PROVIDED INFORMATION |
"""
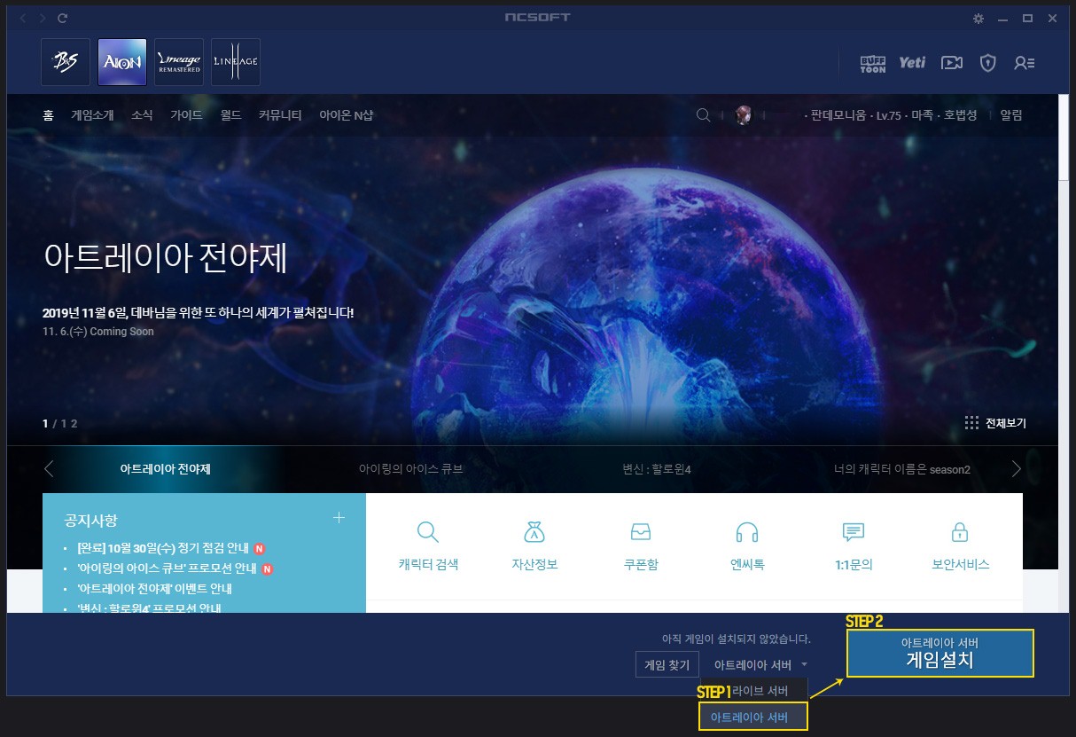1076x737 pixels.
Task: Open 캐릭터 검색 character search shortcut
Action: point(428,545)
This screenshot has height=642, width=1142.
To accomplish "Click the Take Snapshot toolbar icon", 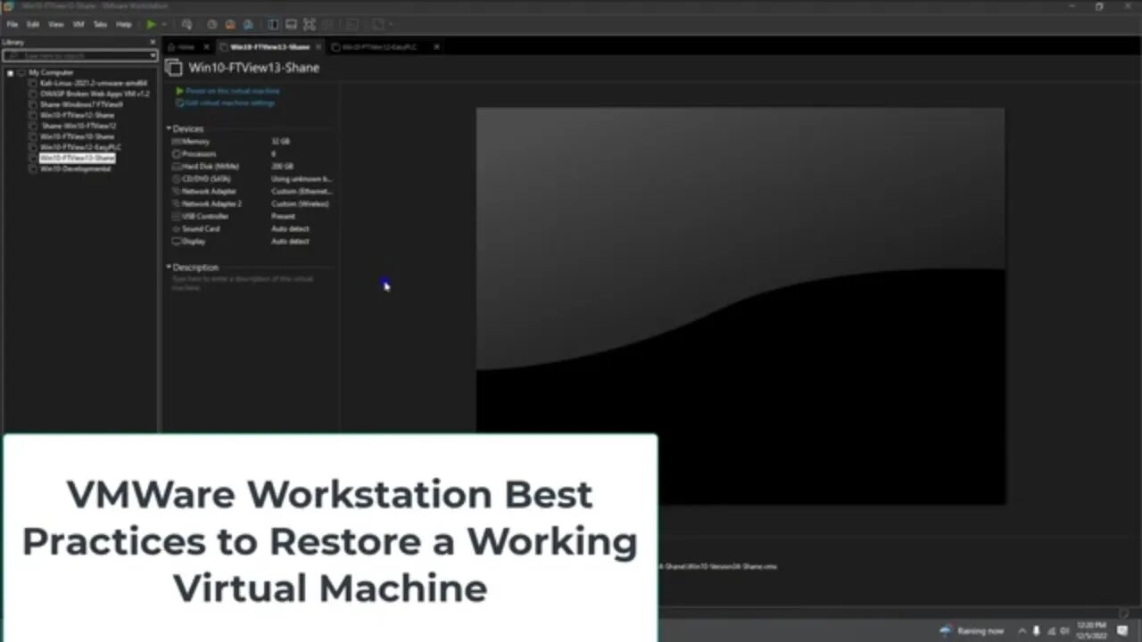I will click(211, 24).
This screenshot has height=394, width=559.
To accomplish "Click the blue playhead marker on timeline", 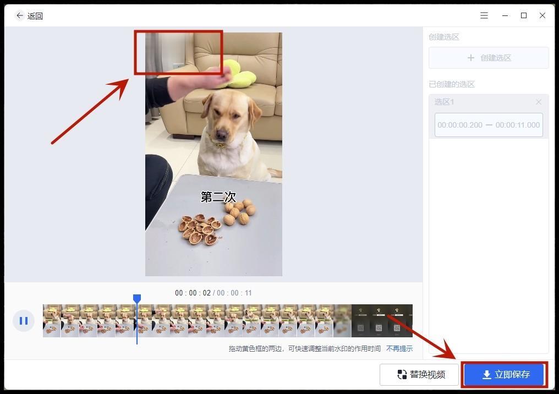I will 137,298.
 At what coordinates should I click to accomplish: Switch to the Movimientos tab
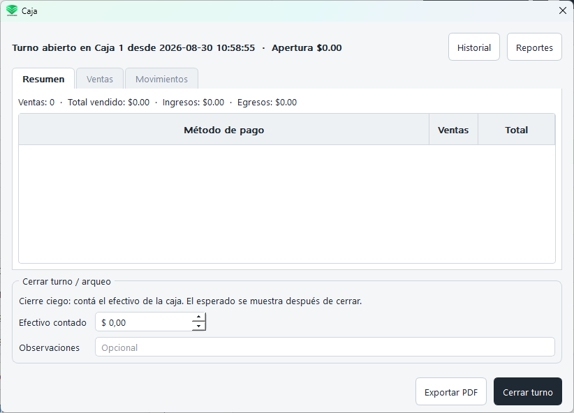pos(161,79)
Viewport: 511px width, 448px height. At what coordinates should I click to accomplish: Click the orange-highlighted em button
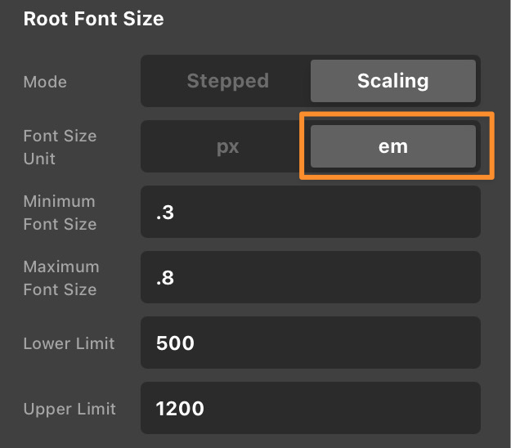point(393,146)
"""
Using the listing above, pull out all lines that hold the word "This".

EXPECTED ANSWER |
This screenshot has height=642, width=1142.
This screenshot has height=394, width=559.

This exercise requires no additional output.